Co za pytanie, prawda? Jak to jest wg. naszego Trio z szacowaniem i obietnicami?
To jedno z kilkudziesięciu pytań zadanych podczas sesji DevTalk Trio Live Q&A.
Andrzej: Ja uważam, że w tę grę w ogóle nie powinno się grać. Nie robi się projektów, które mają być na czas.
Sławek: Nie dajmy się wkręcić. Ostatnio mieliśmy przykład: „Słuchajcie, chłopaki, mamy zaplanowaną datę ślubu, tylko jeszcze nie zapytałem jej o zgodę”.
Maciej: Chociaż z drugiej strony istnieją różne metodyki wyliczania, ile czasu zajmie dany projekt – jeśli nie jest duży i jeśli znasz swoje umiejętności. Kiedyś przyszedł do mnie klient ze specyfikacją oraz pytaniem o termin jej wykonania. Poświęciłem więc jeden wieczór i wyliczyłem sobie, ile dni będę musiał przeznaczyć na każdy moduł. Odpowiedziałem klientowi, że zrobię to po godzinach w trzy miesiące. Stwierdził, że to jest niemożliwe, ponieważ w wielu firmach powiedziano mu, że potrwa to minimum rok. Jednak ostatecznie mi zaufał. Dostarczyłem projekt, co prawda nie w trzy miesiące, a w cztery, ale pracując po godzinach, w tak krótkim czasie udało mi się osiągnąć to, na co inne firmy potrzebowałyby całego roku. Da się przewidzieć czas realizacji projektu, nawet bez jakichś specjalnych wyliczeń, tylko trzeba być świadomym własnych umiejętności i braków.

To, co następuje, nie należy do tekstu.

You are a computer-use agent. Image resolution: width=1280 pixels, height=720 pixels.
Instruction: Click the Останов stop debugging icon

Sławek: Jak mówiłem, nie gramy w tę grę. Wystarczy spojrzeć na publikowane co roku statystyki przedstawiające, ile projektów przekracza budżet i czas – jest to chyba 80-90%, nie pamiętam dokładnie.

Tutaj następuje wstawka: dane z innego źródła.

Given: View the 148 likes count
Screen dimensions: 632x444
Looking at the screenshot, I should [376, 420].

Andrzej: Można iść tą drogą, gdy mamy do czynienia z typowym blogiem, jakąś stronką, portalem, CMS-em – bo dana firma robi to już regularnie, szablonowo.
Sławek: Ale pytanie: po co robić rzeczy szablonowo, skoro to nie jest intratne zajęcie?
Maciej: Trzeba też spojrzeć na odpowiedzialność – co się stanie, jeśli się nie uda. Czy tak bardzo sobie ufam? Akurat ja wtedy nie miałem do siebie dużego zaufania, ale wiedziałem, że jeśli nie zrobię projektu na czas, to nikt mi w mordę nie da, do więzienia za to nie pójdę, wielkich kar w umowie też nie było.
Andrzej: Skoro już się danej rzeczy podjęliśmy, kontrakt został podpisany, odpowiedzialność jest znana, to po prostu trzeba zasuwać po nocach. Trzeba być też fair. Dałeś obietnicę, to jej dotrzymaj.
Całość rozmowy w formie video do obejrzenia na YouTube, zapraszam!
Bardzo ciekawy temat. Zapisuję sobie do odsłuchania na wieczór ;)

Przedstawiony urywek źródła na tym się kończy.